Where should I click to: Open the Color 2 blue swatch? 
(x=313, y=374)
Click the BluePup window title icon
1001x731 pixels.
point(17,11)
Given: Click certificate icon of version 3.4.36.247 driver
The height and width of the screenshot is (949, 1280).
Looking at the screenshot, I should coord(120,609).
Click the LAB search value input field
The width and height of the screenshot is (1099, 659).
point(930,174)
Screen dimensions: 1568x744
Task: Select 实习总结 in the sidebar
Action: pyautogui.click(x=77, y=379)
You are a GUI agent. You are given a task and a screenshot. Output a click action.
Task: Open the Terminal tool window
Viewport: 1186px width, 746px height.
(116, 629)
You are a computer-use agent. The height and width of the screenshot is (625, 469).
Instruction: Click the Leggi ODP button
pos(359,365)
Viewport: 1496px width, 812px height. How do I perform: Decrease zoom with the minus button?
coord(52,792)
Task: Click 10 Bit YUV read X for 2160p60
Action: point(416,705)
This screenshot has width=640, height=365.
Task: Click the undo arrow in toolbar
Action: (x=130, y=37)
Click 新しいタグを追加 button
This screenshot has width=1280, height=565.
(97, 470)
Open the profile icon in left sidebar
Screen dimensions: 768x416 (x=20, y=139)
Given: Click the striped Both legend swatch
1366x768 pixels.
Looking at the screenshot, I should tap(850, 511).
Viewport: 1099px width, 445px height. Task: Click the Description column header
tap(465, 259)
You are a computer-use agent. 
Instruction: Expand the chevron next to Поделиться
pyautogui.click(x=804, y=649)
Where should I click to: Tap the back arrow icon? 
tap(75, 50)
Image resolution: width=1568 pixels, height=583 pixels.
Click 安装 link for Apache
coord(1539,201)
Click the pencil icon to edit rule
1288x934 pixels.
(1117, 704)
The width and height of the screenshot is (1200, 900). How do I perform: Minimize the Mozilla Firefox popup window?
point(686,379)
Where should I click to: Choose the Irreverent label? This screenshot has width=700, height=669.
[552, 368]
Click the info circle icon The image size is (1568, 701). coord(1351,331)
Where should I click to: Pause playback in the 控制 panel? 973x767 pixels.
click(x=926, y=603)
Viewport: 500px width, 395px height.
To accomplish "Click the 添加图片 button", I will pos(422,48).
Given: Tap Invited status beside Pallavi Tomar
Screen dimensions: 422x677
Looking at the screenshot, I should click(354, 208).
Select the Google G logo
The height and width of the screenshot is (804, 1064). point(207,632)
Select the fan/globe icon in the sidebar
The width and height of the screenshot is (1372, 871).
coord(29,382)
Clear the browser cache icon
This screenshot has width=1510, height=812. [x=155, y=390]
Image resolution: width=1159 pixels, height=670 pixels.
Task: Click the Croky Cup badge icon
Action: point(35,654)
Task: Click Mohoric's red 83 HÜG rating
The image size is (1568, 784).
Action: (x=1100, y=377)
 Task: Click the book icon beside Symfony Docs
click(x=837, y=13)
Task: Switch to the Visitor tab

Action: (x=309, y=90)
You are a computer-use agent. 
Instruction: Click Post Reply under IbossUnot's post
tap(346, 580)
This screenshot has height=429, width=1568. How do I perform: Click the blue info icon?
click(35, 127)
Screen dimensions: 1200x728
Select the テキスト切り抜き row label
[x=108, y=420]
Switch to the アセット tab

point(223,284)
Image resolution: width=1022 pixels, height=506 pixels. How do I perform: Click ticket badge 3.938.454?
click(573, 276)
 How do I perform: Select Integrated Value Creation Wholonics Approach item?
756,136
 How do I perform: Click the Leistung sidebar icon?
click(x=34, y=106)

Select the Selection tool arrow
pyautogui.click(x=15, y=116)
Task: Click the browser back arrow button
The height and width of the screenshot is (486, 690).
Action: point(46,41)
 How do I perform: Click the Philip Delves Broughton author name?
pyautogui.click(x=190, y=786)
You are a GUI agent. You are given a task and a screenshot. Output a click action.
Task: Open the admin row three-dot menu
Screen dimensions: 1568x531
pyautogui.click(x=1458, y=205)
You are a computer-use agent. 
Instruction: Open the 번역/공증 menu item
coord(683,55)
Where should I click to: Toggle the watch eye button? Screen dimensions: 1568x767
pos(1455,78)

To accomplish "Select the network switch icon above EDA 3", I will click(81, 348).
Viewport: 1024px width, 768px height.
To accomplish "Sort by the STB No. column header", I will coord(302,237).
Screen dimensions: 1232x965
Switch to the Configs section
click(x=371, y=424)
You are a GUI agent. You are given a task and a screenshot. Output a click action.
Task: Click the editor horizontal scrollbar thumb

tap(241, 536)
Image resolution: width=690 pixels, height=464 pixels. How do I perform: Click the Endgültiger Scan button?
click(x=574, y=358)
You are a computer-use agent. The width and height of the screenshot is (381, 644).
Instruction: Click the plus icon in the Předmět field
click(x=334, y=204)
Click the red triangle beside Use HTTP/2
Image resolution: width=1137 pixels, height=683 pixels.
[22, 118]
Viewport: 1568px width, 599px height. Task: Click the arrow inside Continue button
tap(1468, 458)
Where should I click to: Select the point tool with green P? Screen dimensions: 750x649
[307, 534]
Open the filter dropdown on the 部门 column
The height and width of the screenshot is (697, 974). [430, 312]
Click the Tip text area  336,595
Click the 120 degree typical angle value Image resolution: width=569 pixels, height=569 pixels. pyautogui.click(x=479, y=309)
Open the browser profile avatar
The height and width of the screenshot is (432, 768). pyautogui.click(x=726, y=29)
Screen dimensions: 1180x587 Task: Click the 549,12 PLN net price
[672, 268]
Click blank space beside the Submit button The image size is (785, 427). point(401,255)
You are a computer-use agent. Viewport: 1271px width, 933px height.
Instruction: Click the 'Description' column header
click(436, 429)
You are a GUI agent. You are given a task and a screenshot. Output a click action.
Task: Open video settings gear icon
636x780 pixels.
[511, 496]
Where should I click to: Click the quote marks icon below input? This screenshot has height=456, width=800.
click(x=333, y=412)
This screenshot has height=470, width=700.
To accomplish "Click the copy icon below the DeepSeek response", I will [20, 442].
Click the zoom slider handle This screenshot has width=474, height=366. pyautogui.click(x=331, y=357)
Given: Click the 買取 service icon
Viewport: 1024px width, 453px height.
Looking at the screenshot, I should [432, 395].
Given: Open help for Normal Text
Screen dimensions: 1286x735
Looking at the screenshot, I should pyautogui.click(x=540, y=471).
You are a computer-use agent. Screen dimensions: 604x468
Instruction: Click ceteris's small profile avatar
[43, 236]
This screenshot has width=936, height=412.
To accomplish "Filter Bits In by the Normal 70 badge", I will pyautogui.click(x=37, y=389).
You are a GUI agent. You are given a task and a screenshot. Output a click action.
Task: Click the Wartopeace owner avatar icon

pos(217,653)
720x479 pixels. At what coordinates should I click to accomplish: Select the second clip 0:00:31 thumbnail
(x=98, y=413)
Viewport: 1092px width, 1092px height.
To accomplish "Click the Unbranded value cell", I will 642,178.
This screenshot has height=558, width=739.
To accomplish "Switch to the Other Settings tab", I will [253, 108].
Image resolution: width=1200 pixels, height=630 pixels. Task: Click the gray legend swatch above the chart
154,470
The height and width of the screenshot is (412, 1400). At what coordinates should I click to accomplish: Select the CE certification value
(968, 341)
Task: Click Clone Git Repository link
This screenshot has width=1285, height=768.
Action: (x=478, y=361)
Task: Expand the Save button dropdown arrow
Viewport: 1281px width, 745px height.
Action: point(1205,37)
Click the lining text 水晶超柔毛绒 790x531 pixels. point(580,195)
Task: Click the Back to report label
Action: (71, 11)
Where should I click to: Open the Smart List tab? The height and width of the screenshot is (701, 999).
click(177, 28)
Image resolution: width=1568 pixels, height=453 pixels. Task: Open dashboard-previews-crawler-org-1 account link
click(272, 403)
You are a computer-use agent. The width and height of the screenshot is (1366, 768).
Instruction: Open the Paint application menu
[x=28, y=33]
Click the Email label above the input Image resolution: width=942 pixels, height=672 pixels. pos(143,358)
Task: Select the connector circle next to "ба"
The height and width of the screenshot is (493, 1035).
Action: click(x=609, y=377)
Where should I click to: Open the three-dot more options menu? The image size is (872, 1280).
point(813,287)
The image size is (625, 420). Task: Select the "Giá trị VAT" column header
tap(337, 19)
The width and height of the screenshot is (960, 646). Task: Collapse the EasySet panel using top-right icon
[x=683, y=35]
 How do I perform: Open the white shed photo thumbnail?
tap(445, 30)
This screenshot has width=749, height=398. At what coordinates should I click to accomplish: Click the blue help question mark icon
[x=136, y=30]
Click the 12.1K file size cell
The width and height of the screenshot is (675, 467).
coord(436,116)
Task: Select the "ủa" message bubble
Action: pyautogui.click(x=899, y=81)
***
**What is expected**
The number of lines in the data that hold "cell" is all that should be given.

**Output of the exercise**
2